Data management is completely aligned to our project objectives, so we can better demonstrate project effectiveness – bringing greater confidence in project value to our sponsors.
Can you think of a day-to-day example of how Xetabase will help the MRC Human Genetics Unit?
We currently provide analysis for a number of MRC Human Genetics Research Groups. They email us, detailing their requirements, and we will go back to them to clarify, refine and fully identify their needs. Depending on complexity, this process can take a number of days – which can extend into weeks should they come back to us post-analysis with additional questions. Obviously, this takes up a lot of our and the research groups’ internal resources, builds in delays to the provision of meaningful analysis – and by extension – to the delivery of care.
Using XetaBase’s IVA interface, this potentially weeks-long process will be reduced to minutes.

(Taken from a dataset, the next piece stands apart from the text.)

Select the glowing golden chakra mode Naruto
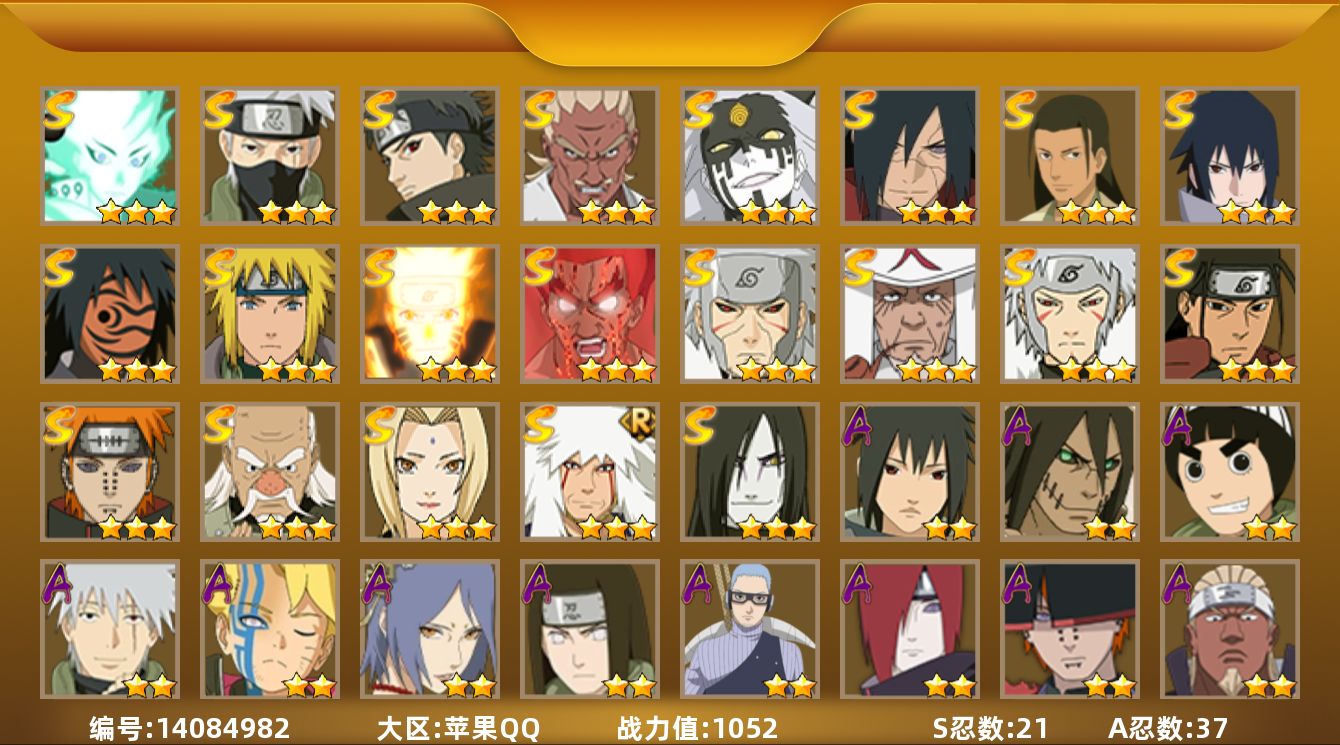1340x745 pixels. pyautogui.click(x=429, y=313)
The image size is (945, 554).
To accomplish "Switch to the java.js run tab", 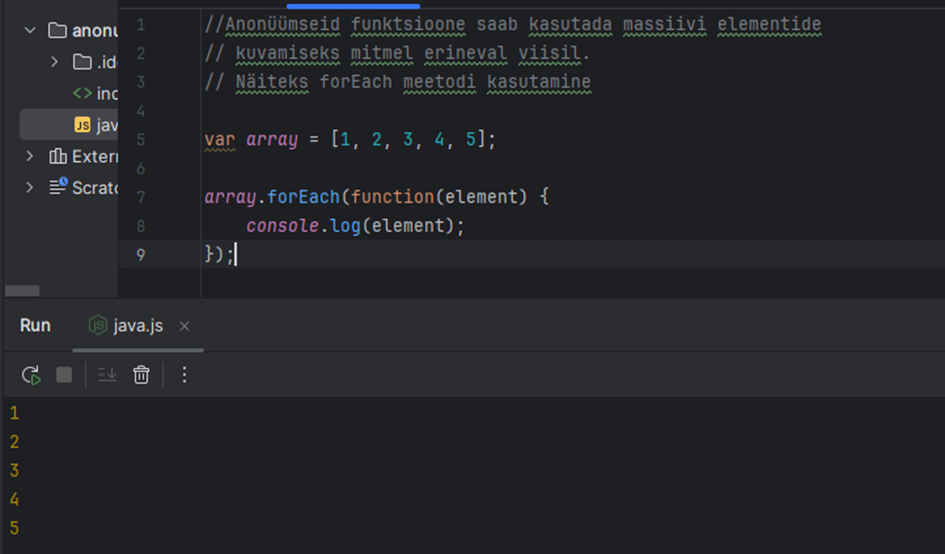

Research groups can now define their own needs and refine results using the self-service web browser. It reduces time, resource, cost and – critically – gets the results of analysis to clinicians more quickly than ever before.
Can you see benefits for the NHS?
As NHS Scotland works through a new digital strategy, it’s clear that NHS systems are creaking under the strain of data they are being asked to hold. A cloud-hosted, hugely scalable and truly dynamic data storage and management solution like XetaBase offers compelling advantages.
If we extrapolate potential time, cost and human resource savings – as well as improved patient outcomes – across the NHS, we can begin to see how next generation data management technologies will help to transform both research and clinical care.
What’s next for genomic data management solutions?
Beyond our project objectives, we aim to act as an exemplar for next generation data management technologies – to capture and share learning of its implementation and use. Further, we’re aware that we have only just scratched the surface of how these technologies can have a positive research and clinical impact – and we will be working to push the boundaries.
It really is a case of the more that we do, the more that we learn – and the more that we learn, the more that we can do. Watch this space.